De plus, la cause de la prévalence de cet objectif reste également assez obscure. D'après l'IDDRI, il s'agit en réalité de la conséquence d'une série d'échanges entre les sphères politique et scientifique dont le but fut de structurer le débat sur les solutions à apporter à la menace climatique. L'étude montre également que l'adoption de l'objectif de 2°C a également constitué un plus petit dénominateur commun entre les Parties aux négociations internationales. En effet, d'autres objectifs chiffrés étaient tout aussi envisageables, en particulier un objectif de concentration atmosphérique de CO2. Or, cette cible aurait le désavantage d'être aisément mesurable. Inversement, l'objectif de deux degrés reste suffisamment vague pour satisfaire tout le monde. Plusieurs questions restent en effet en suspens concernant les 2°C : 2°C de plus par rapport à quand  (l'époque pré-industrielle a été plutôt longue) ? Comment le mesure-t-on ? Étant donné qu'il s'agit d'une moyenne mondiale, quand et comment saura-t-on que l'on a ou non atteint ce point ? etc

L'étude montre surtout comment science et politique deviennent difficiles à distinguer l'une de l'autre lorsqu'on parle de climat. Le débat éternel au sein de la communauté scientifique consiste à savoir déterminer jusqu'à quel point un scientifique doit formuler des prescriptions socio-économiques. Cette interrogation est particulièrement pertinente dans le cadre de la science du climat, dans le cadre de laquelle les scientifiques se retrouvent au coeur de controverses publiques d'une extrême violence (EXEMPLES). Personnellement, je pense que le désir qu'expriment certains scientifiques de se cantonner à formuler un avis purement scientifique sur le changement climatique est illusoire et potentiellement contre-productif et ceci pour plusieurs raisons.

Tout d'abord, avoir raison ne suffit pas. Face à des organisations financées par de puissants intérêts privés qui cherchent par tout moyen à polluer le débat public sur le climat en créant un doute sur la qualité de la science (voir sur ce thème le livre "Les Marchands de Doute" de Naomi Oreskes), les scientifiques doivent monter au créneau pour que la vérité scientifique puise être communiquée au public. Dans l'ère du blog, du micro-blog et  de l'information à outrance, la vérité scientifique ne se suffit plus à elle-même et les scientifiques doivent devenir des communicants.

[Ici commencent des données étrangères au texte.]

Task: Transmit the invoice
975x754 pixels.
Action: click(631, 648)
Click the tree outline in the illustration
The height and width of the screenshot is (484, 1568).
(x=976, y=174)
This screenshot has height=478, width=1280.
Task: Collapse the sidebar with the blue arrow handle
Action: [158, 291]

Ensuite, si les scientifiques ne proposent par leur vision de l'action à mener pour lutter contre le changement climatique, les décideurs publiques pourront se réfugier derrière une interprétation qui les arrange de la science du climat. Ou bien derrière la fausse (et archi fausse) idée selon laquelle il n'existe pas de consensus au sein de la communauté scientifique sur ce phénomène.

Ainsi, je suis convaincu que les scientifiques du climat doivent jouer un rôle plus important dans la sphère publique. J'ai été particulièrement impressionné par des scientifiques comme Valérie Masson-Delmotte en France qui ont décidé d'aller combattre un Claude Allègre sur son terrain de prédilection, à savoir la télévision. Et j'ai une admiration sans borne pour un James Hansen qui, en plus d'être peut-être la plus grande sommité mondiale sur le changement climatique, fait preuve d'un activisme qui pourrait faire rougir les militants les plus chevronnés de Greenpeace.